Dataset entries:
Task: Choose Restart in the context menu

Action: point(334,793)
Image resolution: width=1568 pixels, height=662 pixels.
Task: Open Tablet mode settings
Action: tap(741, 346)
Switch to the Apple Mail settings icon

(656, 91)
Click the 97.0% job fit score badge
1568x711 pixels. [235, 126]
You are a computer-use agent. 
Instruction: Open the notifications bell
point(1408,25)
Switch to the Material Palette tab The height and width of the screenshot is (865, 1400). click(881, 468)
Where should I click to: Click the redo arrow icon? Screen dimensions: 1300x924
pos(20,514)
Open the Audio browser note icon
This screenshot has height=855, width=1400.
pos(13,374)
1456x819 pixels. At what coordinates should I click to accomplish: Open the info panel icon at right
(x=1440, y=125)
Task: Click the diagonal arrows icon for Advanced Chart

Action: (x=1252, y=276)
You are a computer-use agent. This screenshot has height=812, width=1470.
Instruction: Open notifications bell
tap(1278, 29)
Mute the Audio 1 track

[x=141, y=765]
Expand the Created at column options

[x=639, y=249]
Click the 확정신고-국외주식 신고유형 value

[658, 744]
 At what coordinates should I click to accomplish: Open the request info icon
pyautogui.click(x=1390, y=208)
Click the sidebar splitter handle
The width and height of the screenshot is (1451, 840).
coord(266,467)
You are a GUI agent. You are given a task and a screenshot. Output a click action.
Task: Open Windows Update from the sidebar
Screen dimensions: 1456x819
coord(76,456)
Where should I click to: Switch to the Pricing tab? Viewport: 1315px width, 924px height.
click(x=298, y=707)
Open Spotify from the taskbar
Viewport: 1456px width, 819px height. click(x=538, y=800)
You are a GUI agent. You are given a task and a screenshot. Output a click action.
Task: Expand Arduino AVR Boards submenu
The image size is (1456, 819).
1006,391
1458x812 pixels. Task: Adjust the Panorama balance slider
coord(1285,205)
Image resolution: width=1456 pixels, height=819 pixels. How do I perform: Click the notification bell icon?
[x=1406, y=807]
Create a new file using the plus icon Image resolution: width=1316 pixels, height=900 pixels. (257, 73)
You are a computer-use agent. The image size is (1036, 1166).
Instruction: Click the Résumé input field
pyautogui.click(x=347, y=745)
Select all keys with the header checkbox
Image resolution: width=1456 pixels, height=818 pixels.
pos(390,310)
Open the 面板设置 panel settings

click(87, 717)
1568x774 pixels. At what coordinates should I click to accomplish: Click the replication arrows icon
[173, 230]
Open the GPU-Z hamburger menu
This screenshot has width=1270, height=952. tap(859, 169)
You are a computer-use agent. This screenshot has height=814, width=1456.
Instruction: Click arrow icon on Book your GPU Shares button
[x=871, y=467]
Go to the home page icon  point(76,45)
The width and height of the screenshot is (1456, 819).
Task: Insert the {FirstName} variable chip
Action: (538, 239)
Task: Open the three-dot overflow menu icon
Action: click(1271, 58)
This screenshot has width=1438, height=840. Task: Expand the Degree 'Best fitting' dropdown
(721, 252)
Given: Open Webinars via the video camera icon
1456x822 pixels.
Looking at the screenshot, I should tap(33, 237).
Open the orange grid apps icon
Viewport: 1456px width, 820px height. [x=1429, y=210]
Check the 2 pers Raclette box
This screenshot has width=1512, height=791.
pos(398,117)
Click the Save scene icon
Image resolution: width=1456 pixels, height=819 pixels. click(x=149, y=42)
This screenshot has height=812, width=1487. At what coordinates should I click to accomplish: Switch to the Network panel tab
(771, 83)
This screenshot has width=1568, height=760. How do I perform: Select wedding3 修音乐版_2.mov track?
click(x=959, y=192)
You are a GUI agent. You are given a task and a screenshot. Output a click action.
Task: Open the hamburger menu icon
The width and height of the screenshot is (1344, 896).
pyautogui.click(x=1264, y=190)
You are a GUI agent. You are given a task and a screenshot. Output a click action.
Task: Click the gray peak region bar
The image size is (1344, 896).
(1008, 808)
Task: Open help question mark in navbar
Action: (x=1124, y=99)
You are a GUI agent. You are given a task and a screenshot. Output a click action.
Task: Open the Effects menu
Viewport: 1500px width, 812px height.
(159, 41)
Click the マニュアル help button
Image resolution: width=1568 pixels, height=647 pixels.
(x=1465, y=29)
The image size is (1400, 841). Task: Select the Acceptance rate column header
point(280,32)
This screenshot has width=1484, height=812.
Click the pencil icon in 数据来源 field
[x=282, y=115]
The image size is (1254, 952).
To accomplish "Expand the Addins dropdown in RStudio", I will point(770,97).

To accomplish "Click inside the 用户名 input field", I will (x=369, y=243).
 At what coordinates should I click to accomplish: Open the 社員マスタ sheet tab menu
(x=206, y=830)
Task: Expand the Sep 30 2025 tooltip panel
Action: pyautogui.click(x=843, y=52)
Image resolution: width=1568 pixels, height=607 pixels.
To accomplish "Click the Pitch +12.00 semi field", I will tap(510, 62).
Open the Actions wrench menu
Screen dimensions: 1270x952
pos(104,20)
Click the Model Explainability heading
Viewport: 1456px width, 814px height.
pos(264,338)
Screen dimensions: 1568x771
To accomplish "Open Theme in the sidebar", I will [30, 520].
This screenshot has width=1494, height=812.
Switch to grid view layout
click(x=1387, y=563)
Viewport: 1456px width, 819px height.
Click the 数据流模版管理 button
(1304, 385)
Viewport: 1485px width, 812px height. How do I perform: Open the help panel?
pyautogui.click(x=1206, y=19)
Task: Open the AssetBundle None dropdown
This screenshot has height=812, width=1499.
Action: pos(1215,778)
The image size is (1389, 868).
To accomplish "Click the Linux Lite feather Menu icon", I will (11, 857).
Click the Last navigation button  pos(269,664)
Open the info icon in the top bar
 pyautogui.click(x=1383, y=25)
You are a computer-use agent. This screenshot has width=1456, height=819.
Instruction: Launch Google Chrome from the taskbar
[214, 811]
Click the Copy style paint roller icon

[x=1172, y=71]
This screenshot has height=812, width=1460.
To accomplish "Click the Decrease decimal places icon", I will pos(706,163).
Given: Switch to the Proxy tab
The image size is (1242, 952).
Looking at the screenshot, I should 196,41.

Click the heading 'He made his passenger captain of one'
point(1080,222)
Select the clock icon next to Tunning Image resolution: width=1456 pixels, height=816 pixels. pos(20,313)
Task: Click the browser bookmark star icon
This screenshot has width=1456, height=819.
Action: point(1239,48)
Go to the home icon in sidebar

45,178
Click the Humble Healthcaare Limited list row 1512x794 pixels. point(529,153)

### To do
Select every line above that contains the word "computer", and copy it.

### Exercise result
You are a computer-use agent. 
You are a computer-use agent. This screenshot has height=812, width=1470.
You are a computer-use agent. The image size is (1036, 1166).
You are a computer-use agent. This screenshot has height=814, width=1456.
You are a computer-use agent. This screenshot has width=1456, height=819.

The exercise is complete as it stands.